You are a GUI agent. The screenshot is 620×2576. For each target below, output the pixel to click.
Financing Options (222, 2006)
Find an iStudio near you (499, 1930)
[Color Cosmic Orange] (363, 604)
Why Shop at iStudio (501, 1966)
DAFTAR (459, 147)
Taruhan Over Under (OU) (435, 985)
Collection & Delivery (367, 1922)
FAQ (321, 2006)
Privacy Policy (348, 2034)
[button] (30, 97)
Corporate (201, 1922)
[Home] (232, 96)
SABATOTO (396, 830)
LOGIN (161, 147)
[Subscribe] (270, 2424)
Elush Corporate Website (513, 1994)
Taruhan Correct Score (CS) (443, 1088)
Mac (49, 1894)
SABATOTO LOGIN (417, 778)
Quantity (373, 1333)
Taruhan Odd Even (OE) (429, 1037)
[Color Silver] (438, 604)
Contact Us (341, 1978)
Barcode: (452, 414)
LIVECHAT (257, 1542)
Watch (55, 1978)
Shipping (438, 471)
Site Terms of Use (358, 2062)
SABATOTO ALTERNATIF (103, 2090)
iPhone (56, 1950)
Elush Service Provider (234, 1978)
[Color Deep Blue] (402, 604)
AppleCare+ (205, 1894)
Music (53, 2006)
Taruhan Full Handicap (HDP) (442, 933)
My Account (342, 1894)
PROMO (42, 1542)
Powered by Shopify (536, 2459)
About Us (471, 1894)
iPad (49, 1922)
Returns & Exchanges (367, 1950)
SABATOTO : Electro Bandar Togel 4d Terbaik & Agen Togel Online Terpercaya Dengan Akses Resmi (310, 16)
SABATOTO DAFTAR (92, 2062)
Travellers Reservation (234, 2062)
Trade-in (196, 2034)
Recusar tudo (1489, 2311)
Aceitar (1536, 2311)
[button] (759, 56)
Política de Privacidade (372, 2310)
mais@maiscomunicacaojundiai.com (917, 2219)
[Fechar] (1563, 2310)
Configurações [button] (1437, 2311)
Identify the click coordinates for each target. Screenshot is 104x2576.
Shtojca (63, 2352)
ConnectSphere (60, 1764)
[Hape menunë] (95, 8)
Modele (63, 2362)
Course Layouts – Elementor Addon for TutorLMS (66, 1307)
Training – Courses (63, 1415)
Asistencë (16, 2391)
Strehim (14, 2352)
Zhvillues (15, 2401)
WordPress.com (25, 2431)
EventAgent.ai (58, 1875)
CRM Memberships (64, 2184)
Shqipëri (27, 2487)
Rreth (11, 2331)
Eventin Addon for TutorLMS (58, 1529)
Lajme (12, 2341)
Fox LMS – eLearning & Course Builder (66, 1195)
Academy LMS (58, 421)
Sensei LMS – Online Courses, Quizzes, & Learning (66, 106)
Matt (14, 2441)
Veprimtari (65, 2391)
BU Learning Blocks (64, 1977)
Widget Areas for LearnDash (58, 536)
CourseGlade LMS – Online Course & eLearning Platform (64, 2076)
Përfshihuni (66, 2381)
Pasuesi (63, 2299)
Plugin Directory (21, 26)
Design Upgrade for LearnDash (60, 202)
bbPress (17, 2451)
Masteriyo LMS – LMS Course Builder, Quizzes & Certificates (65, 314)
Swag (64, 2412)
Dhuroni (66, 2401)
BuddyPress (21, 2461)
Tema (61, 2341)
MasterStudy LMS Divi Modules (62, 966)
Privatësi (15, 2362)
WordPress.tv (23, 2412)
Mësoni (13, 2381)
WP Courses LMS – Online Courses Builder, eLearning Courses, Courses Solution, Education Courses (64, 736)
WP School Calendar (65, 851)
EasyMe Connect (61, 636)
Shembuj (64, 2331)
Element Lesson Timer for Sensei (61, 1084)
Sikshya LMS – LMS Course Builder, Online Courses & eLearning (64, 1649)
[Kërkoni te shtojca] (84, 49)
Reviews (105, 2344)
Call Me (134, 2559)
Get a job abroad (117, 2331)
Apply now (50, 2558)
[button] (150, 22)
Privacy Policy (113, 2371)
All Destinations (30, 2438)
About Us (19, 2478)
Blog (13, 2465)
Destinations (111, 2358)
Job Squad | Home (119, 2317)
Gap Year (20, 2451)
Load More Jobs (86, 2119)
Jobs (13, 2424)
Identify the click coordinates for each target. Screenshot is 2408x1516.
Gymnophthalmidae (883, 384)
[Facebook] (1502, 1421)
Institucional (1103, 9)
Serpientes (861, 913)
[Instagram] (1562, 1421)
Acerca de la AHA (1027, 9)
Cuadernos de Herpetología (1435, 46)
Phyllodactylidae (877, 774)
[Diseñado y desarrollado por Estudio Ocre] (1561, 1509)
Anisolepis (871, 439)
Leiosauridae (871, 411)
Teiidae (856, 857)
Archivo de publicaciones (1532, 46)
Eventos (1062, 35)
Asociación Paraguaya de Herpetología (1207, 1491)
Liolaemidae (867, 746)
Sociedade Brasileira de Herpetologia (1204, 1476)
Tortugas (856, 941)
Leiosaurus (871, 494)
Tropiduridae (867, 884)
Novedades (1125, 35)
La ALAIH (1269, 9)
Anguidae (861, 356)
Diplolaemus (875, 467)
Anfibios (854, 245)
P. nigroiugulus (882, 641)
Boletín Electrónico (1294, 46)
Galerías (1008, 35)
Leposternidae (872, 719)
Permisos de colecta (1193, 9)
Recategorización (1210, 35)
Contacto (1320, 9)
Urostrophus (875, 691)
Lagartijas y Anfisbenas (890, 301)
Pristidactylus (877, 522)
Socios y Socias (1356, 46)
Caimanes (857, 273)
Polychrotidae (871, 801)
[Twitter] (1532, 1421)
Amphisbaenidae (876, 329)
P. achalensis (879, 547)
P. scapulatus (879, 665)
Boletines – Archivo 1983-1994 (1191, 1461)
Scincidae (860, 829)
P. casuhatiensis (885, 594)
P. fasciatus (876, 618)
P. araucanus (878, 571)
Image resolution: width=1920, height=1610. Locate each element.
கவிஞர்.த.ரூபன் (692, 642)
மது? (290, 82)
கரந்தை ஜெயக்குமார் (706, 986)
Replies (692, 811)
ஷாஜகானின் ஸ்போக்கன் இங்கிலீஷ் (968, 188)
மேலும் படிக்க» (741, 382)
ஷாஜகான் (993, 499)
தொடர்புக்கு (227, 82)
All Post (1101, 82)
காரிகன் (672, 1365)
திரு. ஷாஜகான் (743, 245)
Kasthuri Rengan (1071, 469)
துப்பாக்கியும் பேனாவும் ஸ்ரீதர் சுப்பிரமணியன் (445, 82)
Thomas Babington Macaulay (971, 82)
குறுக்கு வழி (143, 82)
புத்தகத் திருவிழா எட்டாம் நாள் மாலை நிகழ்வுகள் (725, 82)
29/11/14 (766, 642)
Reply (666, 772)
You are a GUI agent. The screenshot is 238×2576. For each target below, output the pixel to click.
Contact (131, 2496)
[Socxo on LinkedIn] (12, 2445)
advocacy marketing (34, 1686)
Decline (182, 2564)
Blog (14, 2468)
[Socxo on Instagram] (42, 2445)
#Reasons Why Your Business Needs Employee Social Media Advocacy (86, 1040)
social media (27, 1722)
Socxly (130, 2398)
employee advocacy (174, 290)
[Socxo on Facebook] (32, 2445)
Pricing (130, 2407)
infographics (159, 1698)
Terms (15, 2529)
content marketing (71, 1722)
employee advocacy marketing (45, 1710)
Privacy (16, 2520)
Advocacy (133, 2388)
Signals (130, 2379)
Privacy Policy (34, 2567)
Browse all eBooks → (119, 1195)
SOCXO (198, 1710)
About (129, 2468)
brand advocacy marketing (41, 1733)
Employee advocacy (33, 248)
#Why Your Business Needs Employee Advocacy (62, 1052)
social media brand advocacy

■ ACTIVITY
State the count of lines in the material above that include "Elush", with no other words.

■ TASK SOLUTION
2